◆ Task instructions:
Return all the lines below exactly. Any picture among them is omitted.

########

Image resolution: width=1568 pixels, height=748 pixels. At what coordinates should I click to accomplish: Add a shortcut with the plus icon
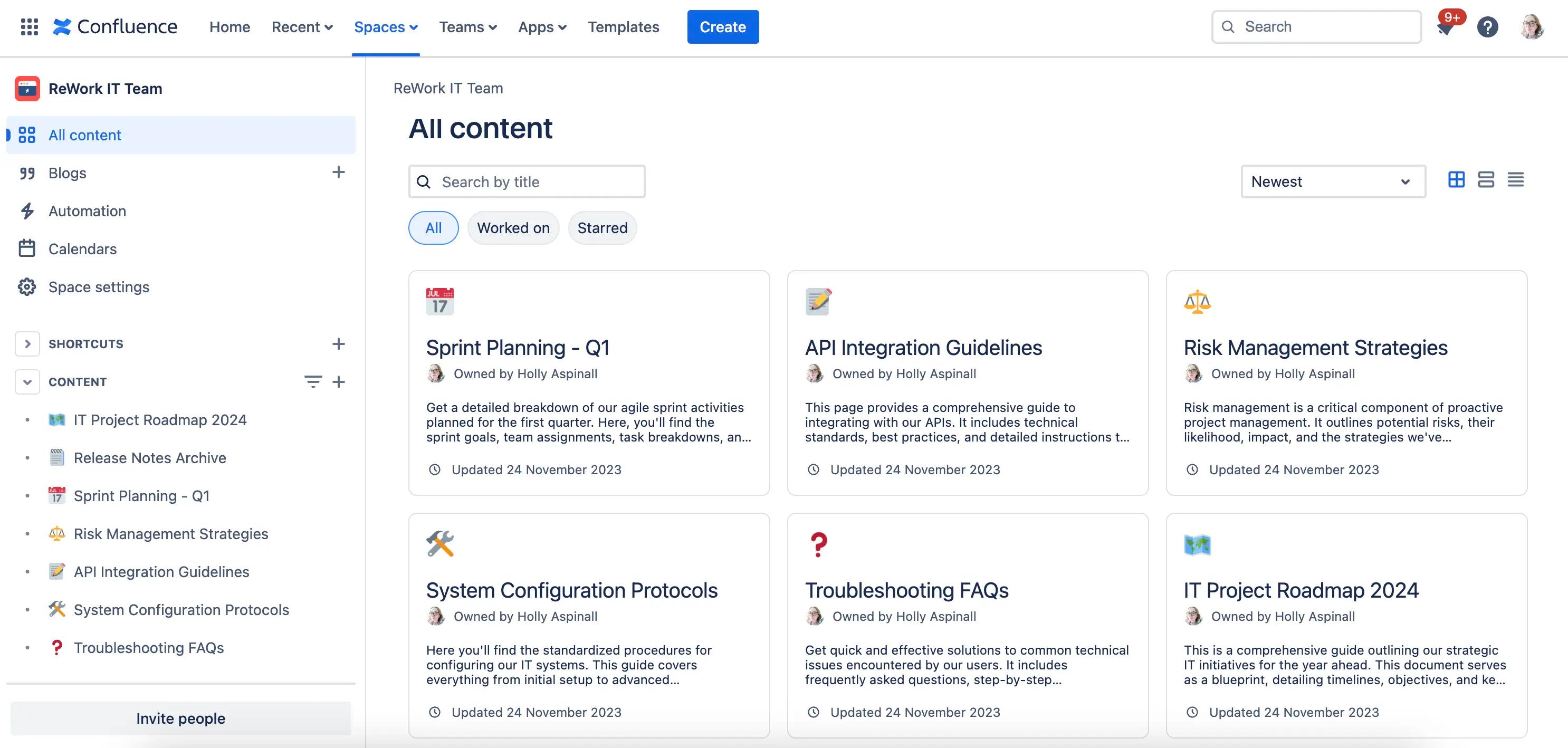coord(338,344)
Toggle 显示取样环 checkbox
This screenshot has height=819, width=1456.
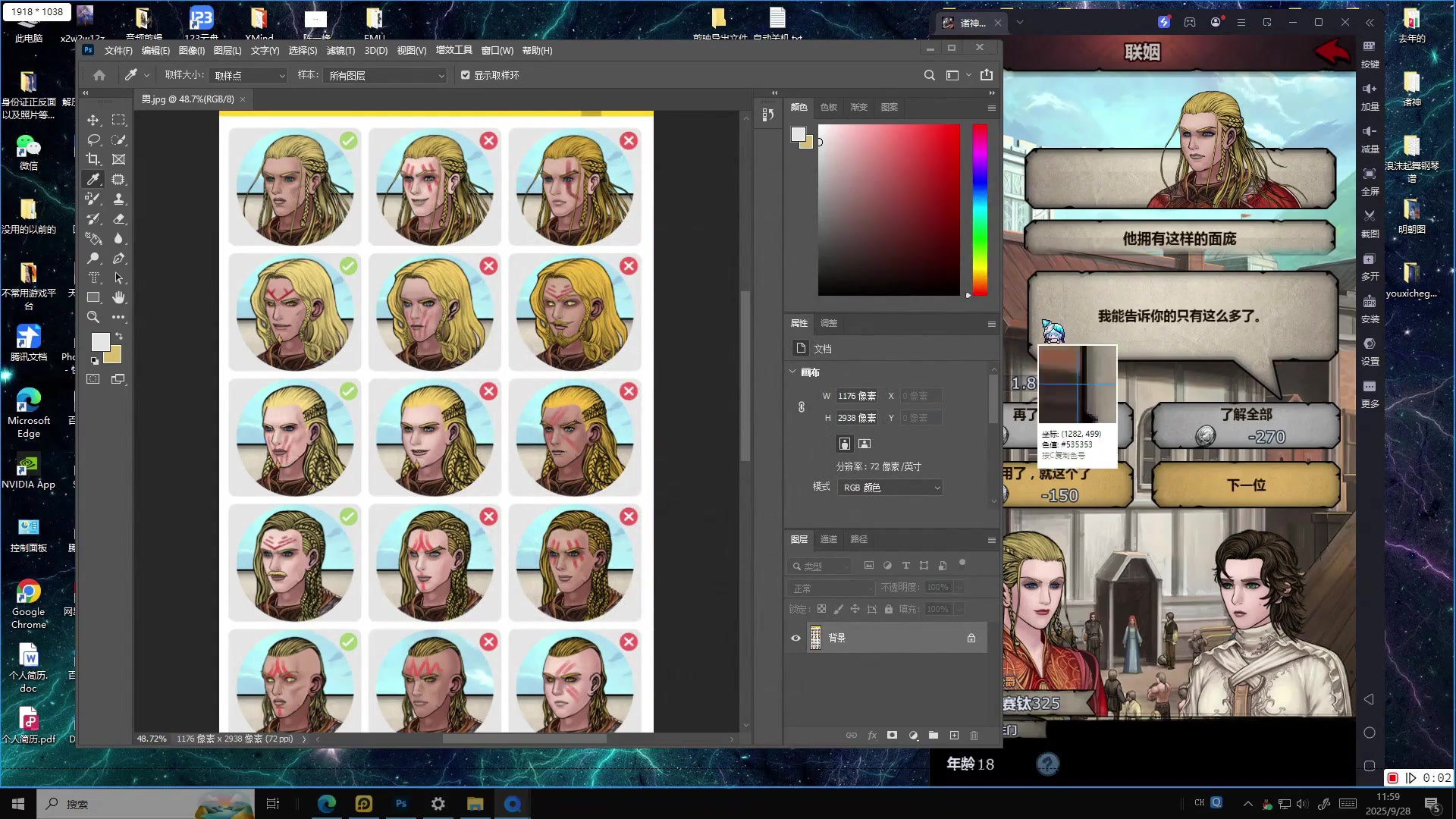tap(466, 75)
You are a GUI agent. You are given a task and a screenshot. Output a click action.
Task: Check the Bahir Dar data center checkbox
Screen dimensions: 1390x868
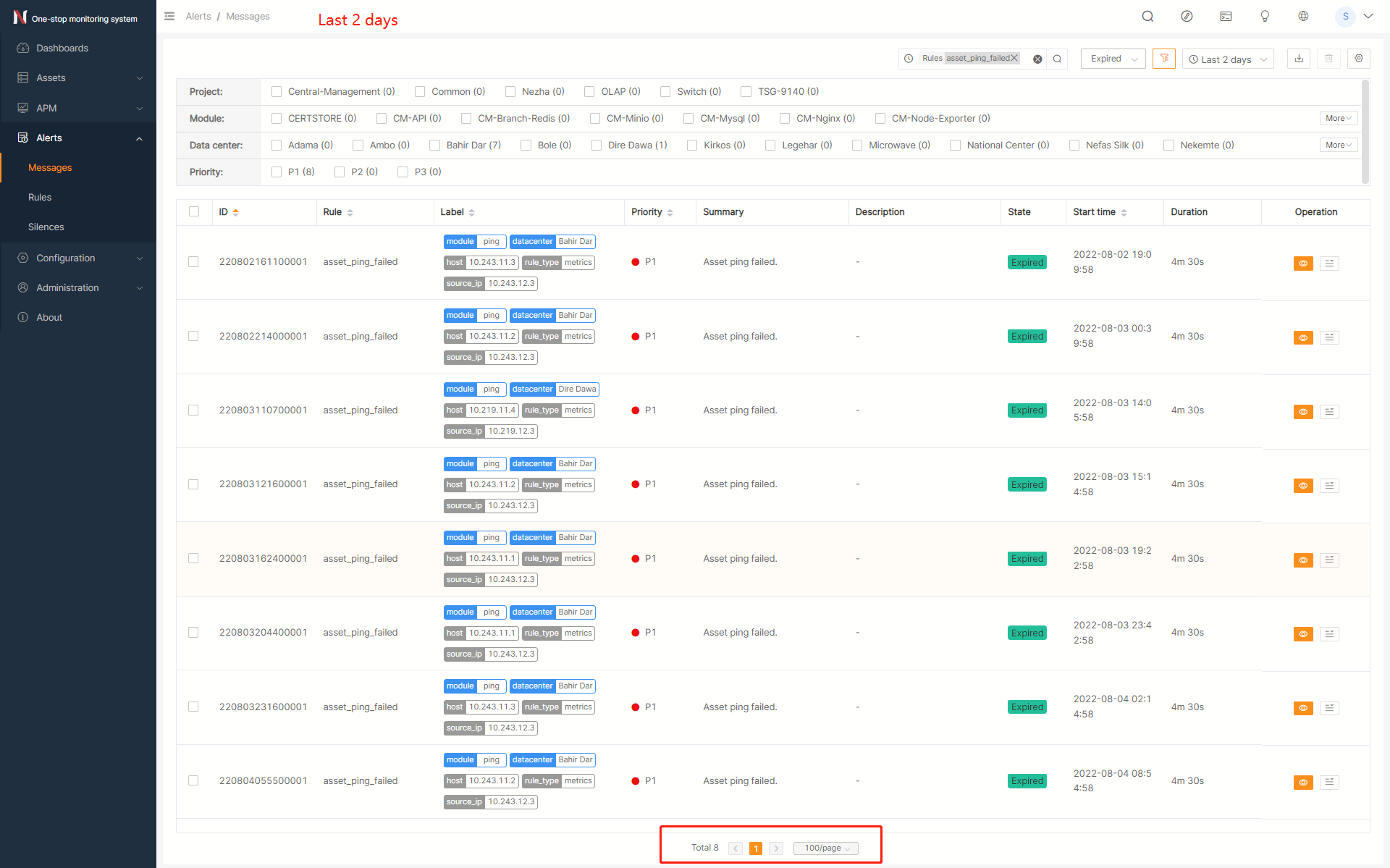[435, 146]
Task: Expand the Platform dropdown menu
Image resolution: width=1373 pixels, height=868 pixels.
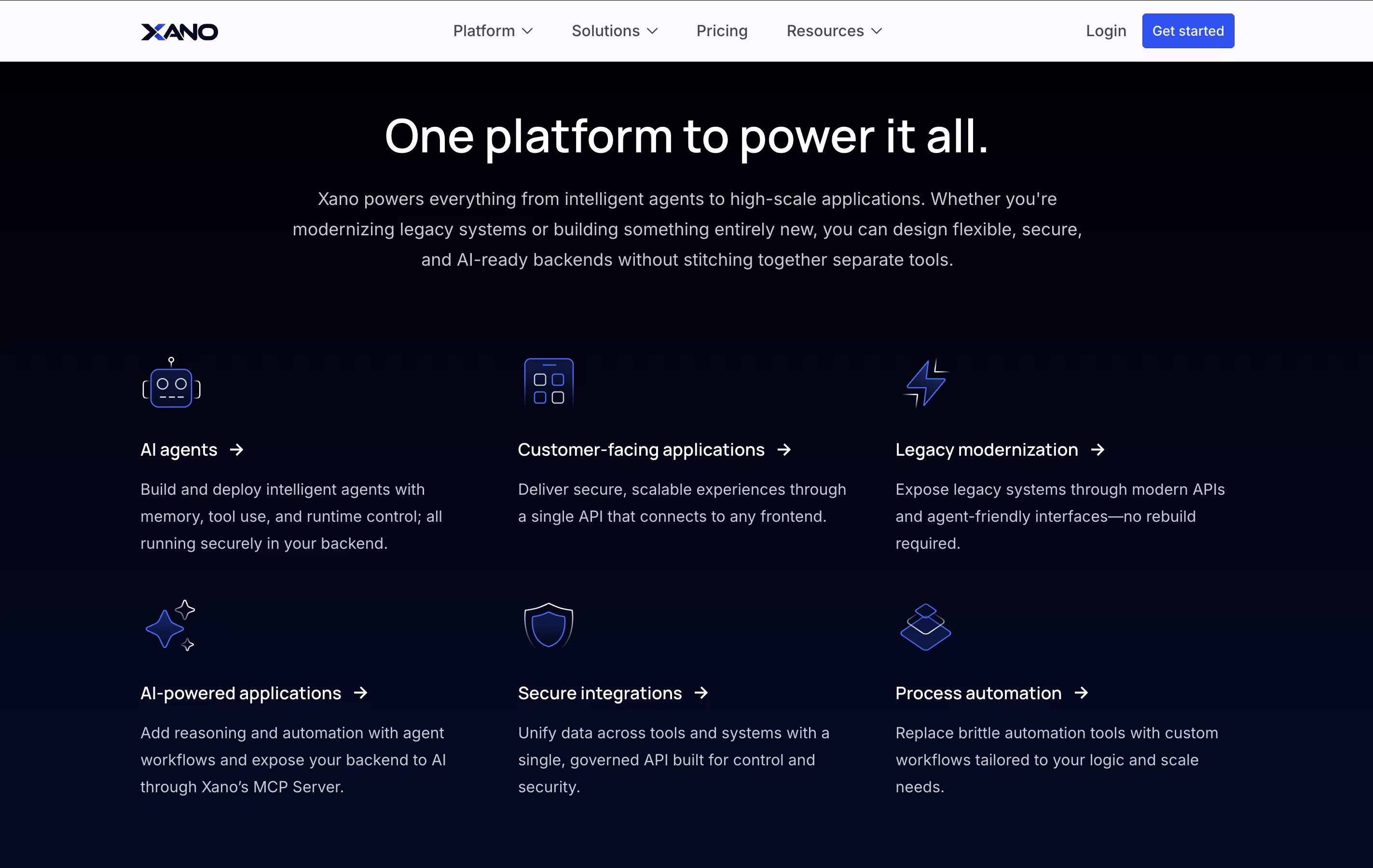Action: tap(493, 31)
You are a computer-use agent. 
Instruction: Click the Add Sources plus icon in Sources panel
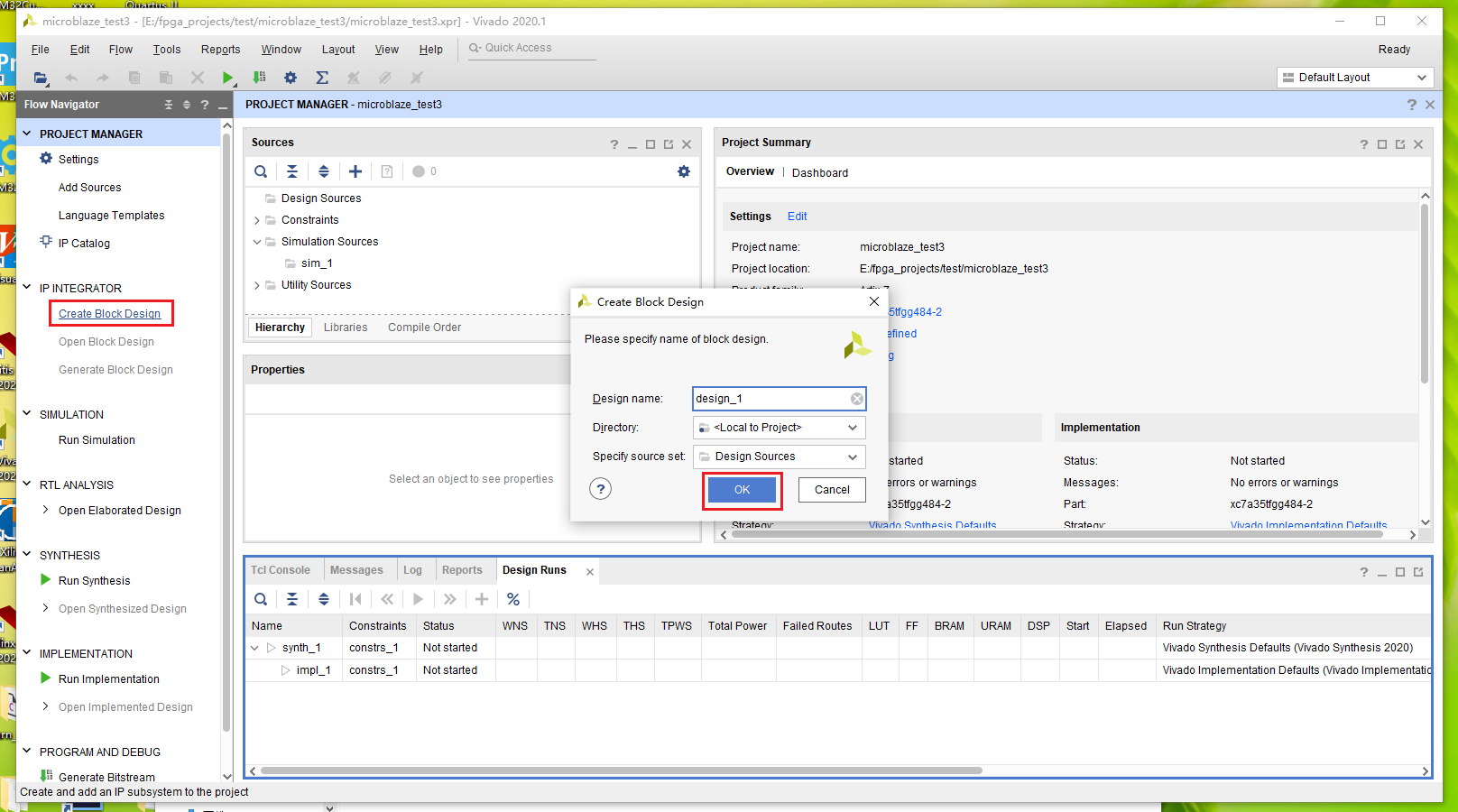tap(355, 171)
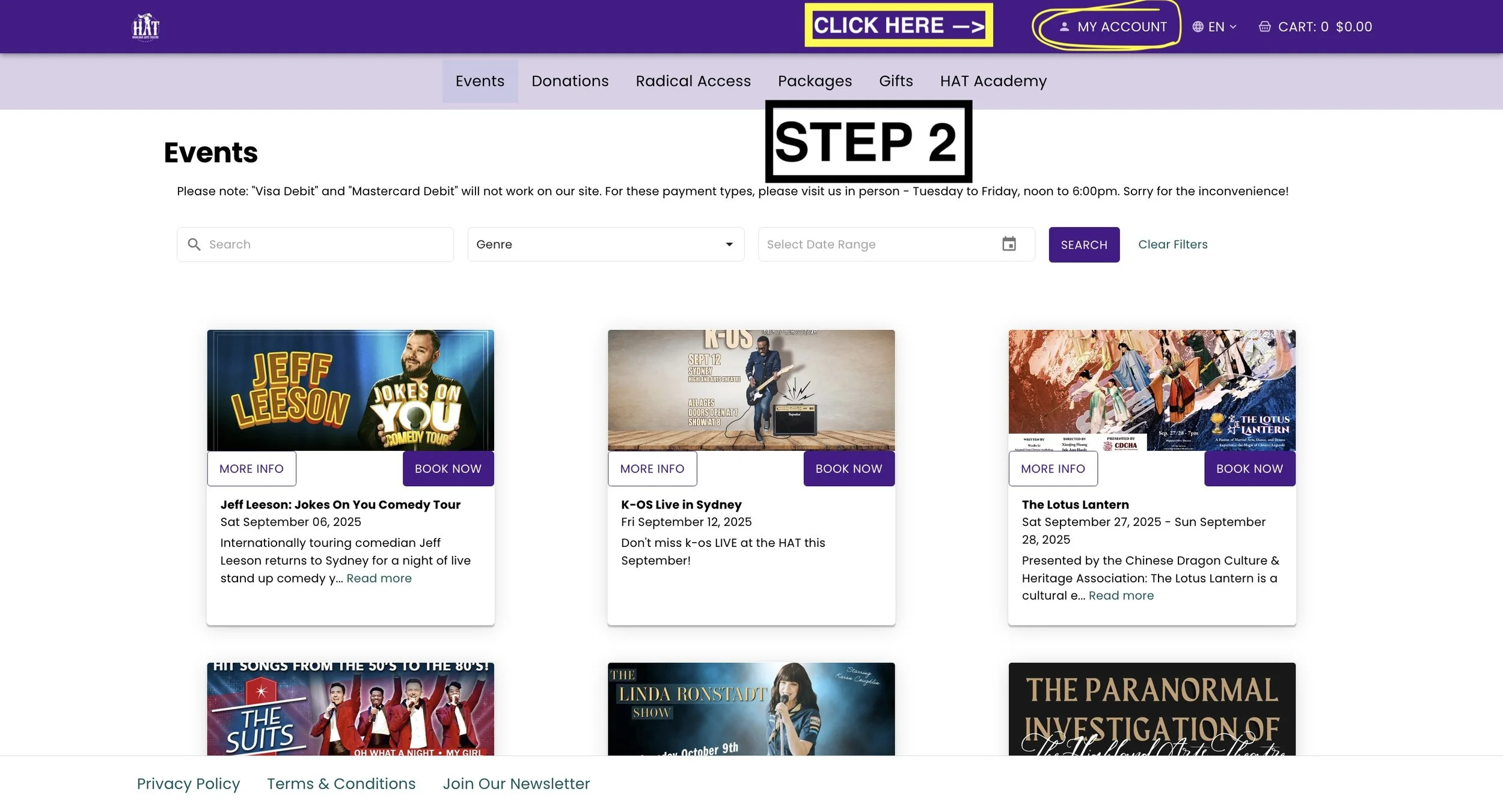1503x812 pixels.
Task: View more info for Jeff Leeson show
Action: pos(251,469)
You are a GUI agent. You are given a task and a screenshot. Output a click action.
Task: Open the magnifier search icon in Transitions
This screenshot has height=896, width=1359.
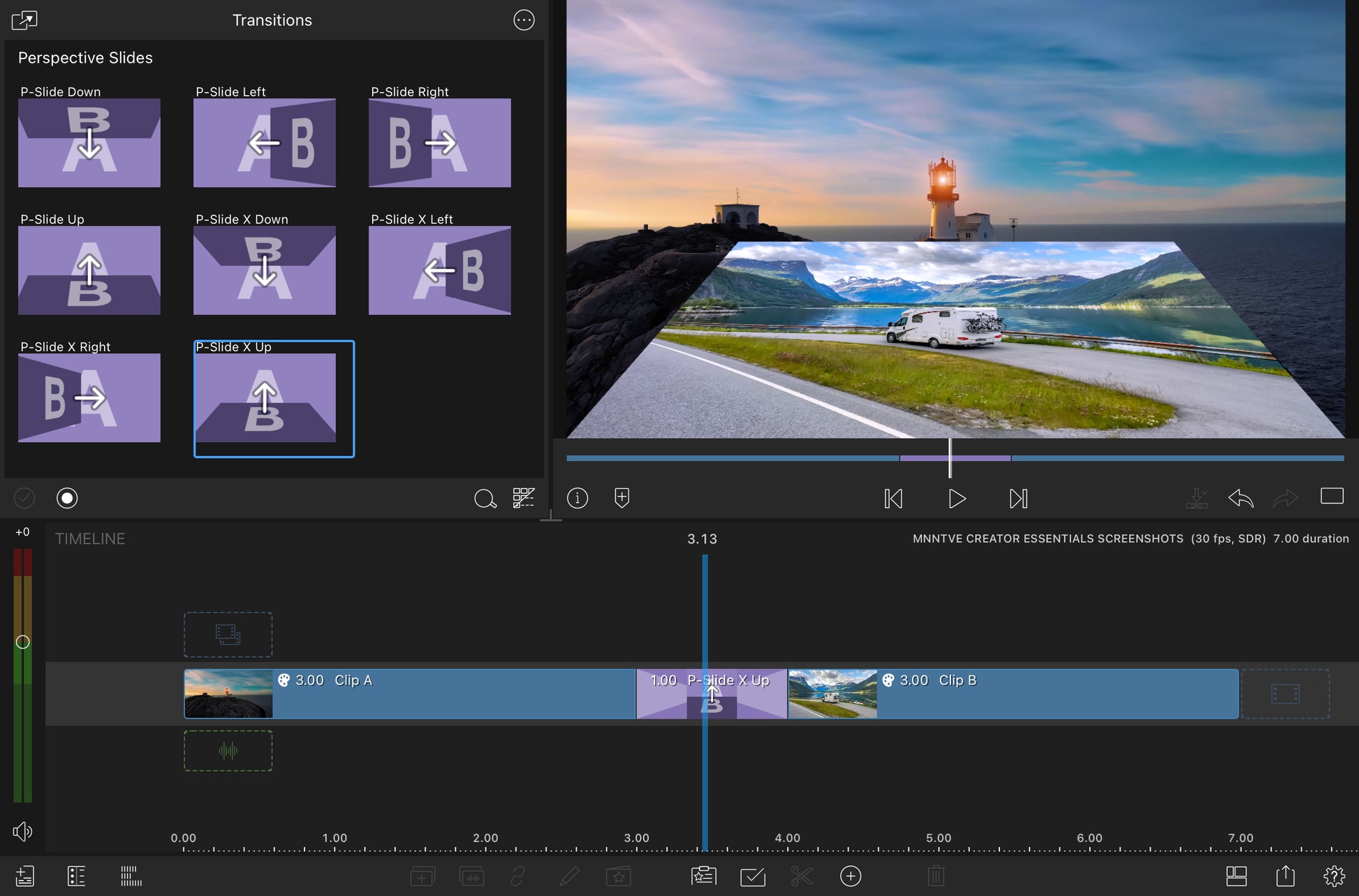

########

◆ Response:
Image resolution: width=1568 pixels, height=748 pixels. At what coordinates should I click to accomplish: Add a shortcut with the plus icon
coord(338,344)
Toggle 显示取样环 checkbox
This screenshot has height=819, width=1456.
tap(466, 75)
You are a GUI agent. You are given a task and a screenshot. Output a click action.
Task: Check the Bahir Dar data center checkbox
Screen dimensions: 1390x868
[435, 146]
Task: Expand the Platform dropdown menu
Image resolution: width=1373 pixels, height=868 pixels.
Action: tap(493, 31)
You are a computer-use agent. 
Instruction: Click the Add Sources plus icon in Sources panel
tap(355, 171)
1503x812 pixels.
Task: View more info for Jeff Leeson show
Action: pos(251,469)
You are a GUI agent. You are given a task and a screenshot. Output a click action.
Task: Open the magnifier search icon in Transitions
This screenshot has height=896, width=1359.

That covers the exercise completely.